Monday, 4 May 2020

Re-calibrate Your Instruments

If you're unlucky enough to be hit by severe depression - you may need to re-calibrate the way that you measure things.  For example, a normal barometer will no longer be of any use to you.


When severe depression strikes there are unlikely to be any fair days. When I became ill five years ago I quickly realised that I only had three types of day:

  1. Bad
  2. Very bad
  3. Suicidal
I can honestly say that in all that time, I've never had a good day; I haven't even had an average day. So I needed to look at things differently. I know it sounds desperate but, some days, the only break I got was the microscopic gap that exists between two consecutive bad thoughts. I used to try and squeeze my mind into that space. In reality, the longest I've gone without thinking about anxiety or depression  in the last five years is probably about half an hour. This often occurs at work when I'm driving the forklift truck. However, a good day for me would be, maybe, a ten minute gap in hostilities.

That's why it's important to re-calibrate your thinking. With depression/anhedonia good times can shrink to almost nothing - but even in the worst day there can be some tiny moments of relief. Here are a few examples of small things that sometimes offer me relief: the sugar rush from eating a yoghurt, washing my hands in warm water, listening to a track by Peter Hammill in the car, making tea for my daughters, scrolling through Twitter, visualising myself on Happisburgh beach, wheeling a trolley at work listening to the birdsong.

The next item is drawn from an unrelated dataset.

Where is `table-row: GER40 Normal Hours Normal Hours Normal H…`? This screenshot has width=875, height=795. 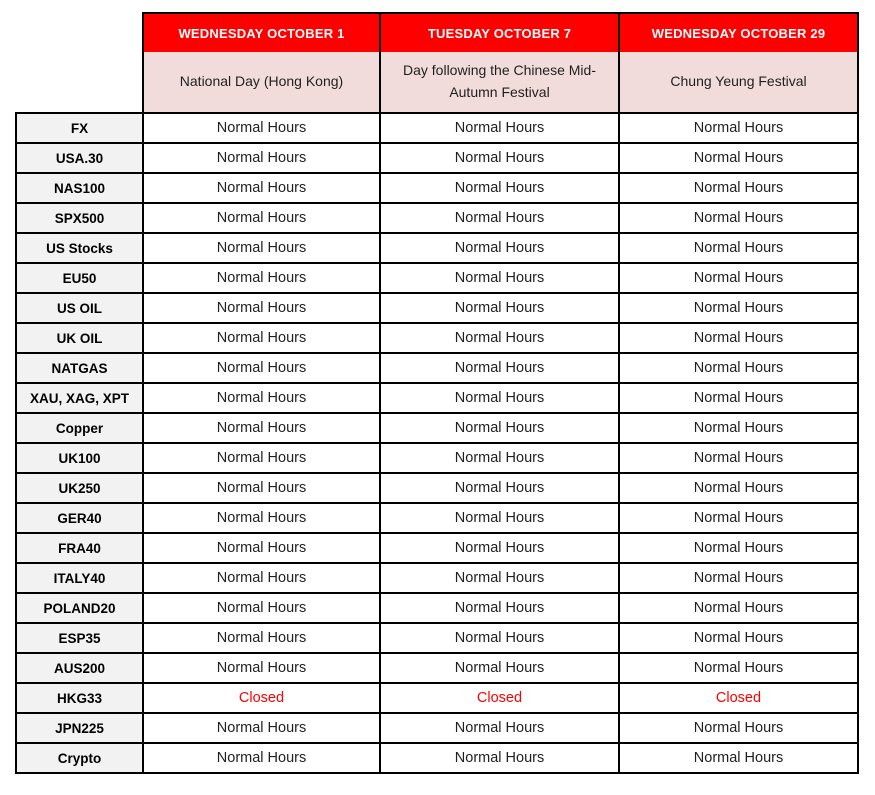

Another good thing to try just before going to sleep is listing five good things that happened during the day. If you can't manage five, then try three. They don't have to be big things: just minor moments. Feelings of gratitude, even amidst the deepest depression, are possible. 

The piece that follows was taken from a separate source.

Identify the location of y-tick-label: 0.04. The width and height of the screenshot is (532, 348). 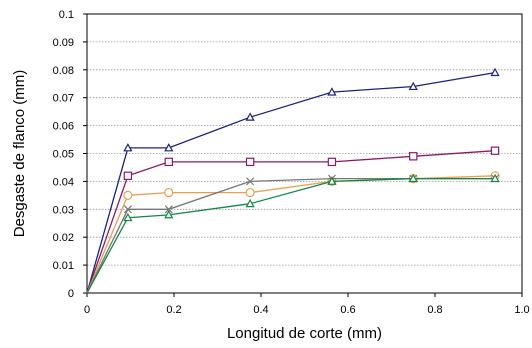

In sport these days, there is a lot of talk about 'marginal gains' - things which may seem insignificant on their own but which combined can start to make a difference. I remember watching a programme once about the Sky cycling team working in a wind tunnel to evaluate the drag created by different types of clothing material. Well, the same approach can be used with depression. Any 1/100th of an inch that can be shaved off it may make the difference. If you can identify a couple of things then so much the better.